Since its release, Modern Warfare’s battle royale mode, Warzone, has taken the scene by storm. Over 50 million players have played the mode but there are settings in the game that many don’t know about.
Infinity Ward’s relaunch of their flagship series, Modern Warfare, has welcomed a new era into the franchise. Having integrated cross-play for the first time, the brains behind Modern Warfare have pulled out all the stops to ensure that Call of Duty reaches new heights.
In early March the game released its Battle Royale mode, Warzone, as a follow-up to the previous attempt – Blackout. The game mode quickly rose in popularity both in player base and on social media with the game moving to the top of the Twitch charts.

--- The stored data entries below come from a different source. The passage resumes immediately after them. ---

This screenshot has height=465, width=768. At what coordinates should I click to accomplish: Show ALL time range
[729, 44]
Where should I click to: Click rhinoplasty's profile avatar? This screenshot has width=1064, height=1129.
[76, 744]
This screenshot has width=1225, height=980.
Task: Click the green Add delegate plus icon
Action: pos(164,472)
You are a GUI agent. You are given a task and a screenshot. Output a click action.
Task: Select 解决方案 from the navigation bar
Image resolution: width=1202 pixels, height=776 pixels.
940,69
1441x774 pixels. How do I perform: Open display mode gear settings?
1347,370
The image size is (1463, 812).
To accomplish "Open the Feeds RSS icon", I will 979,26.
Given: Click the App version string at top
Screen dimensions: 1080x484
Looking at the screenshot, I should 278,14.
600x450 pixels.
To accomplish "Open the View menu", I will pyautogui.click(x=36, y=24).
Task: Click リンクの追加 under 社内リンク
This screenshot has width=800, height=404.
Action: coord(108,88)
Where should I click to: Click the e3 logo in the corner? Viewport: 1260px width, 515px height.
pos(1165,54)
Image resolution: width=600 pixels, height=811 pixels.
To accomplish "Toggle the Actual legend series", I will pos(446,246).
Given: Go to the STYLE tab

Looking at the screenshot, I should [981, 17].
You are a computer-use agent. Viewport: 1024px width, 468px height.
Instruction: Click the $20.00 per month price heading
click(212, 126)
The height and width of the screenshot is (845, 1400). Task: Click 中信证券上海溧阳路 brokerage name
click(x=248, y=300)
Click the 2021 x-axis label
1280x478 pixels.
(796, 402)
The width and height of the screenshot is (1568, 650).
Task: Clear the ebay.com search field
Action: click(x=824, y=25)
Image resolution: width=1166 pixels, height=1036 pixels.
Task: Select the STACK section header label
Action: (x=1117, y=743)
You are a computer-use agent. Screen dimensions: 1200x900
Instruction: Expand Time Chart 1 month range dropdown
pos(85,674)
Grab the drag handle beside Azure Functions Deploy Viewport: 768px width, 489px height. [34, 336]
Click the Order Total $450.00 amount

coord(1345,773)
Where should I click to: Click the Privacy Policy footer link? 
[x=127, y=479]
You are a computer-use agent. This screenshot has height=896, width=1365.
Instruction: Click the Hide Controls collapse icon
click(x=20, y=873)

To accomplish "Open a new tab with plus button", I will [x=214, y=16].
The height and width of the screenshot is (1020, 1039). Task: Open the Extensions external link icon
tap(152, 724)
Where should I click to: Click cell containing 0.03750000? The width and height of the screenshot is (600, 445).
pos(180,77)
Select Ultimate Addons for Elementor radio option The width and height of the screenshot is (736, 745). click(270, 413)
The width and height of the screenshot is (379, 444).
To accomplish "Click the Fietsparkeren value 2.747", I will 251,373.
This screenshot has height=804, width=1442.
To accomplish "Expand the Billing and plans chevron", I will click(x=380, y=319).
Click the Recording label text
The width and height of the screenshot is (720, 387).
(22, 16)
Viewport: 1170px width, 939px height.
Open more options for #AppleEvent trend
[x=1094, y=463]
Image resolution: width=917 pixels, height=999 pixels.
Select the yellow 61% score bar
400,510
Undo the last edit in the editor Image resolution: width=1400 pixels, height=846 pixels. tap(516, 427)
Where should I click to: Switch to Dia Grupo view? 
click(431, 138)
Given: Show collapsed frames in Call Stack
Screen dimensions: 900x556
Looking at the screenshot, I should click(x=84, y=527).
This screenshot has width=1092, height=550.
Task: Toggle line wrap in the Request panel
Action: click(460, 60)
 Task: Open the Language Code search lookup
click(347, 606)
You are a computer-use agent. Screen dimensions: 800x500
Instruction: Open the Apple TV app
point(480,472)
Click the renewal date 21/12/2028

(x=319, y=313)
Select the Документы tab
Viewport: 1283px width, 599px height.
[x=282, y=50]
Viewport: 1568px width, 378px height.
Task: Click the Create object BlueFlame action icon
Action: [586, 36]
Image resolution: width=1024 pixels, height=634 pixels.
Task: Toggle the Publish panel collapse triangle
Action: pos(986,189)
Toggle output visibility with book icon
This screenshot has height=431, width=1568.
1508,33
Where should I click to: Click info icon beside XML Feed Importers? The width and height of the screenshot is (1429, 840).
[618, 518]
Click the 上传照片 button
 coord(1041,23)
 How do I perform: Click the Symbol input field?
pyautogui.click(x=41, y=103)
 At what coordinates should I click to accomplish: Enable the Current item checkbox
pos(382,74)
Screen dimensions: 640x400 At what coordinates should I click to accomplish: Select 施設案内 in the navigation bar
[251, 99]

Nonetheless, there are still some overlooked features within Modern Warfare — one of which is aim response curve (ARC) type.
What is aim response curve?
Put simply, ARC refers to the on-screen movement that is directly relative to the input from the thumbstick.
Generally, most games employ a ‘standard’ form of ARC to cater for all movement mistakes — meaning that when heavier force is applied to the thumbstick by accident, the game utilizes an algorithm to counterbalance that.
Currently, there are three different ARC variants in Modern Warfare:
- Standard: Simple power curve map from aim stick to aim rate.
- Linear: Aim stick maps directly to aim rate.
- Dynamic: Reserve S-curve mapping for fine aim rate control.
Each of the above ARC types holds their own merit. Reddit user “KingZillionn” posted a graph to the CoDCompetitive subreddit which aptly shows each curve type relative to rotation speed and thumbstick movement.
Which aim response curve type should I use?
Of course, the answer to the above question is entirely up to you – but let’s break down each variant further, to allow you to make a more informed decision.
The standard curve will always factor out ‘rogue’ movements, meaning that when you move your thumbstick, it will gradually increase the rate of movement on-screen, based on the percentage of the algorithm.
Hypothetically speaking, if the standard curve algorithm factored at 10%, then your movement on-screen will gradually increase by increments of 10% until it reaches 100%.
This also means that inner movements are less sensitive (i.e., easier for fine aim control) and outer thumbstick movements are more sensitive (i.e., great for fast turning) — ideal for beginners or those swapping from game-to-game!
The linear curve is a “direct path from aim stick to aim rate,” according to Activision’s blog post. Essentially, the movement on-screen will directly reflect the raw input on the sticks. So if you move your stick at 75% of the maximum rotation speed, the screen will also move at 75% to mirror that.
Although this seems to be the best option on paper, it makes controlling your aim much more difficult. However, players can toggle the ADS sensitivity multiplier to counterbalance this. Nonetheless, this would be recommended for more experienced or ‘advanced’ players.
Finally, we have dynamic curve. For all intents and purposes, this variant is a hybrid of the aforementioned types. The dynamic curve employs a reversed S-curve algorithm to your thumbstick movement.
This means that you get a gradual build-up in rotation speed relative to thumbstick movement, but it will then accelerate towards raw input to provide the feeling of ‘snappy’ aim.
In summary, if you’re a first-person shooter veteran, then linear could be the one for you. However, if you’re new to the genre, then stick with the standard curve to keep everything consistent.
Dynamic curve will work great if you like to hustle around the map while keeping your aim crisp — although it may take a while to become accustomed to.
Of course, if you’re still stuck on which ARC type best suits your needs, then trial each one and see which fits your playstyle the most. Remember, there is no right or wrong variant — just one that suits you best in Warzone!